Ces formations rendent les gens responsables, acteurs et décideurs.

        « On ne peut pas leur faire faire tout ce qu'on veut » .
        « Ils sont élus au Conseil municipal et font entendre leur voix ».
        « Ils forment des groupements de producteurs et sont solidaires les uns des autres    ».
        « Ils apprennent à diversifier l'alimentation pour un meilleur équilibre ».
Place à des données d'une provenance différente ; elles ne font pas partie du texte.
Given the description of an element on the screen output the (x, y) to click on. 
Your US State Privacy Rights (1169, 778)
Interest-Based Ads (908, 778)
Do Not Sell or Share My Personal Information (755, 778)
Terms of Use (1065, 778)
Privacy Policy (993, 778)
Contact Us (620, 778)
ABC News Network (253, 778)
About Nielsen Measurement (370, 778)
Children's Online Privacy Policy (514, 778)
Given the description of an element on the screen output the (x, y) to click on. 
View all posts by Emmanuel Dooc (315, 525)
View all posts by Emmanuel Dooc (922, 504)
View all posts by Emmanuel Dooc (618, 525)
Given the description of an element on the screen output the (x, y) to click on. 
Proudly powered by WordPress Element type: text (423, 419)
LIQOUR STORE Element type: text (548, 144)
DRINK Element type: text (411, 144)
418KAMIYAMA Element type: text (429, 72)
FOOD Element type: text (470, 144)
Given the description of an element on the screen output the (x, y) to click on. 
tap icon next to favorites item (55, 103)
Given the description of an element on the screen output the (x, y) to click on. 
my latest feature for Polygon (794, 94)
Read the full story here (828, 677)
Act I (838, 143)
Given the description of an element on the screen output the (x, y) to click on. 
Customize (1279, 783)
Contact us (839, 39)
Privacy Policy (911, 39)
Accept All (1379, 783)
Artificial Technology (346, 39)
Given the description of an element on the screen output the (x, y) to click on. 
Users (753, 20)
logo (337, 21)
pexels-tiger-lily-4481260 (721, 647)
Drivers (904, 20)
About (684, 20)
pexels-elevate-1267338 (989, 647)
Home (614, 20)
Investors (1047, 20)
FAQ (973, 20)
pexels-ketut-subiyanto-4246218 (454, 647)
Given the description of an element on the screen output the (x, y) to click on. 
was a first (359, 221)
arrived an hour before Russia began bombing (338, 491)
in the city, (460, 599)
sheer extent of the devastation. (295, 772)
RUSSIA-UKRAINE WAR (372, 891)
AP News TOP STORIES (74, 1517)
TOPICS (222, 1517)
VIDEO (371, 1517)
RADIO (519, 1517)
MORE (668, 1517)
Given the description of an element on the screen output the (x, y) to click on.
En alternance avec les vidéos, les petits groupes réfléchissent aux questions :

         
  • 1°/ Qu'est- ce qui vous a marqué ou surpris ?

               
  • Ca rappelle « autrefois », l'entraide hommes-femmes et surtout les femmes.                     
  • Nous sommes épatés par leur travail manuel.                   
  • Malgré les difficultés, ils ont le sourire.                   
  • Ils se souviennent des anciens et de leur savoir-faire (ils avaient perdu l'essentiel et étaient manipulés).                 
  • C'est une façon de vivre archaïque, tout est manuel, sans machine, avec des outils très rudimentaires mais avec ils obtiennent malgré tout des résultats.

           
  • 2°/ Que retenez-vous d'important par rapport à l'agroécologie ?

               
  • Elle permet de ne pas polluer, d'être en accord avec la nature, d'associer et de varier  les cultures en les adaptant aux sols.                         
  • Elle permet de stopper les lobbys des groupes industriels, d'assurer l'alimentation et non la responsabilité.                                                                                                                                        (Très important : ils produisent et cultivent leurs propres semences).

           
  • 3° Quelle évolution positive percevez-vous pour les paysans ?

               
  • L'alphabétisation et la formation les valorisent beaucoup.               
  • Ils forment des groupements et s'entraident.               
  • Ils mangent mieux, de façon plus diversifiée ce qui améliore la santé des enfants.

           
  • 4°/ Quel rôle social ou politique ?

               
  • Ils sont reconnus et respectés dans leurs modes de culture.               
  • Ils sont plus autonomes et participent aux décisions.               
  • Ils essaient de garder les jeunes au pays.

         
  • 5°/ Autour de nous, voyons-nous des initiatives se développer ? Et nous, personnellement, comment nous sentons-nous concernés ?

               
  • On voit revenir des semences adaptées aux régions.               
  • L'agriculture est davantage contrôlée et raisonnée.                 
  • On passe quelquefois du désherbant à l'engrais vert.               
  • On essaie de changer nos habitudes alimentaires, de respecter les saisons et d'acheter local.                 
  • Le CCFD nous aide à prendre conscience, nous sensibilise à ce qui se passe en Afrique, en Amérique du Sud.                 
  • Nous comprenons aussi que les jeunes aient envie de fuir cette vie difficile.